‘Amigo’ fraud-accused apparently brokeComment on this story
Durban - Former KwaZulu-Natal Treasury boss and Ithala chief executive Sipho Shabalala, one of the main accused in the “Amigos” racketeering, fraud and corruption trial, is seemingly broke and has lost the sugar farm where he has been living since his arrest more than three years ago.
Absa Bank has foreclosed on the farm, about 10km outside Pietermaritzburg, and has the court’s sanction to sell it to recover about R6.5 million owing on the bond.
Shabalala, who was head of Ithala at the time of his arrest in August 2010, and his wife, Beatrice, are among the remaining 13 accused (including two companies), facing 17 charges relating to an alleged R144m racket, in which Cape billionaire Gaston Savoi is alleged to have paid sweeteners to provincial government officials in return for business.
In the indictment, Shabalala has been charged with taking a R1m kickback from Savoi which was allegedly laundered through a lawyers’ trust account to be paid to the ANC.
Before his arrest, the Asset Forfeiture Unit seized Shabalala’s assets, preserving them so that, if he was found guilty, they could be forfeited to the state.

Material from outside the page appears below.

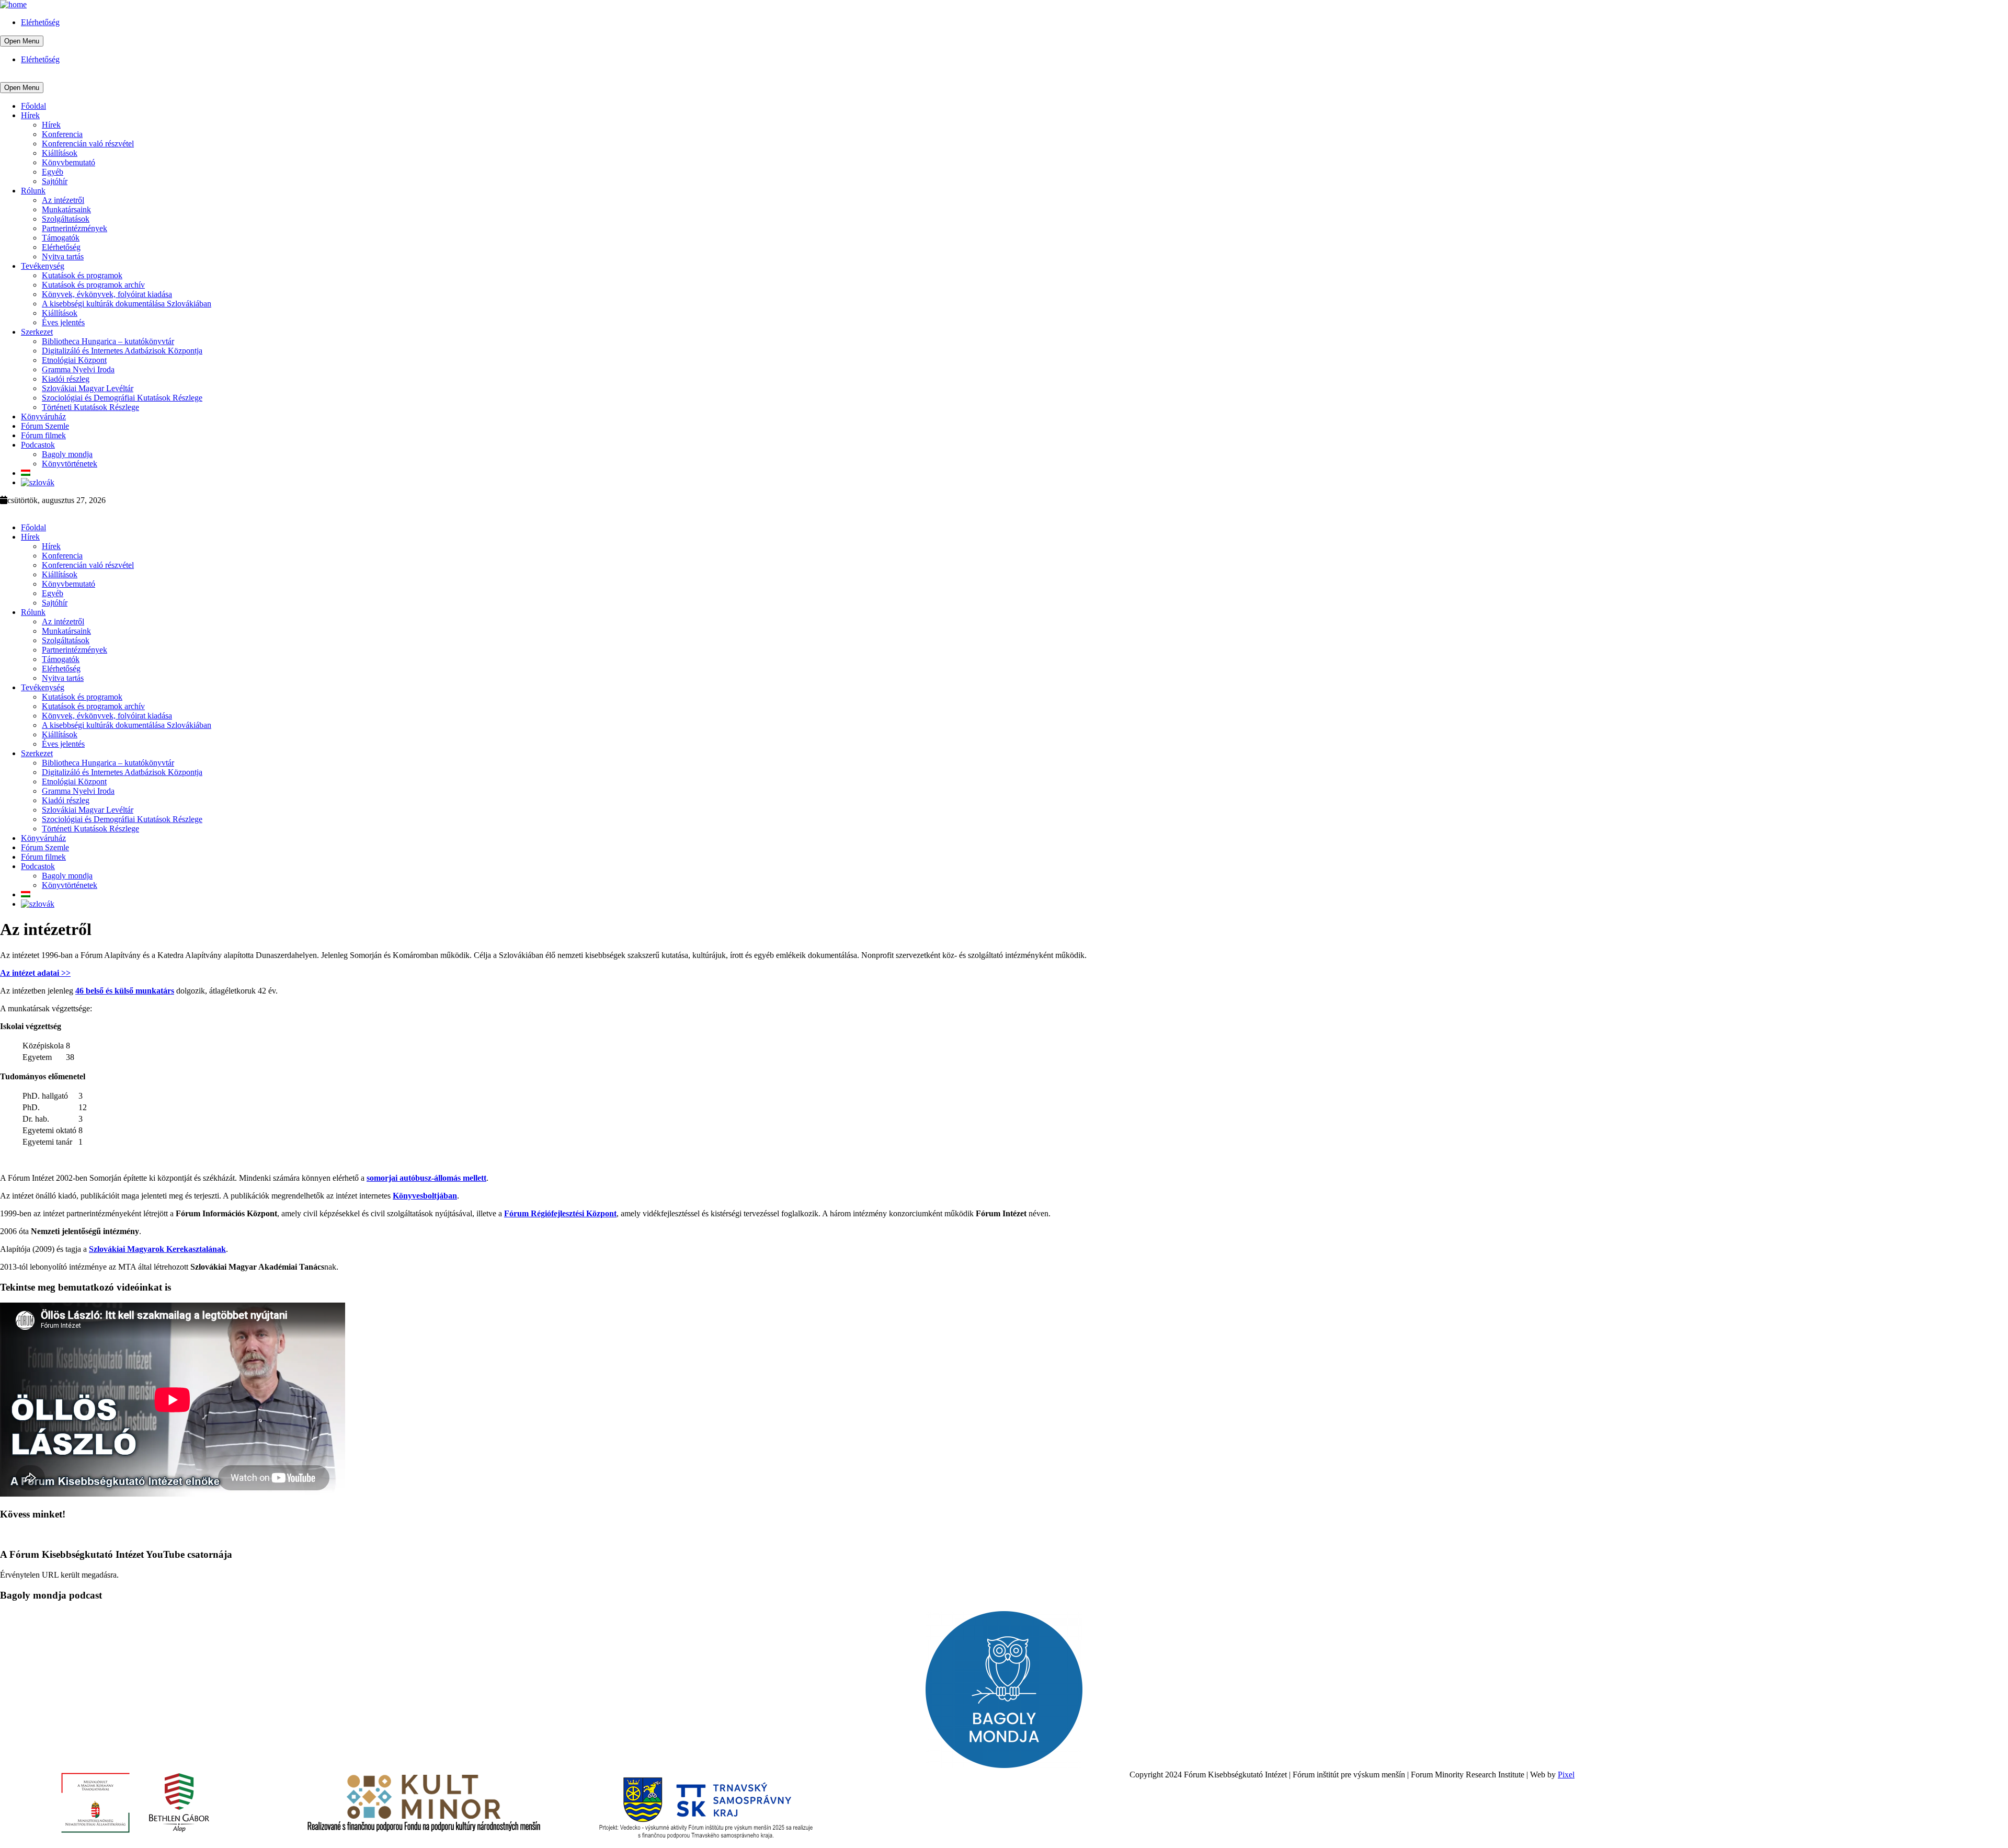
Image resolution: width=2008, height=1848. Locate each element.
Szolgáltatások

At the time, these were listed as the farm, the City Royal Hotel in Pietermaritzburg (owned by a company that was later liquidated), a guest house, a bed ’n’ breakfast in Botha’s Hill, two restaurants and some cars.
According to a report filed in the Pietermaritzburg High Court in September 2010 by curator Hein Hattingh, he had assets of R7.2m in restraint, including the farm, owned by Shabalala’s Othandweni Family Trust, which he valued at R5m.

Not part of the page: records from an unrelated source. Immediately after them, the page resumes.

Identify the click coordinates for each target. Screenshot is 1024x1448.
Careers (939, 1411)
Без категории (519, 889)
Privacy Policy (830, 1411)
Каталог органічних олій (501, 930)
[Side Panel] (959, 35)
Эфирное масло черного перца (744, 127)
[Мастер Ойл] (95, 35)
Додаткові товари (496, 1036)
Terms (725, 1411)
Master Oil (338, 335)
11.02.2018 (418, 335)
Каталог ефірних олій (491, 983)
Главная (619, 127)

He noted Shabalala was a 50 percent member of close corporation Corpclo, which traded as RJ’s in Hillcrest and at King Shaka International Airport, but which was running at a loss.
In his third and final report, Hattingh said he now only had restrained assets valued at R5.7m because he had handed back two cars, a Mercedes and a Range Rover, because there was no equity in them, and he had deducted the equity in Corpclo because it was worth nothing.
The farm – where it was reported the couple had moved, to lead a quieter life after their arrests – was still in the list of restrained assets.
Now it is to be sold and, if there is any profit after the bond is settled, it will be held by Hattingh until the outcome of the trial, which will proceed only next year.
In a recent judgment, Pietermaritzburg High Court Acting Judge Eric Nzimande said, in spite of opposition from the Shabalalas, he was satisfied they were in breach of their mortgage loan agreement which had been signed in 2007 for a loan of R16.7m with repayments of almost R200 000 a month.
During 2009, when he was the head of Ithala, the trust’s monthly payment was reduced to R105 000 a month after a lump sum of R10.7m was paid into the account by Shabalala.
“It’s common cause that no instalments have been paid since January 2011,” the judge said, noting the bank alleged that, at July 2012, the balance owed was R6.5m.
He granted judgment in favour of Absa against the trust and the Shabalalas personally for that amount, with interest.
He declared the property “executionable” but noted the interest of the roads department, which wanted to expropriate a portion of the land for a servitude, and the interests of a private company which held a right to a portion of the land.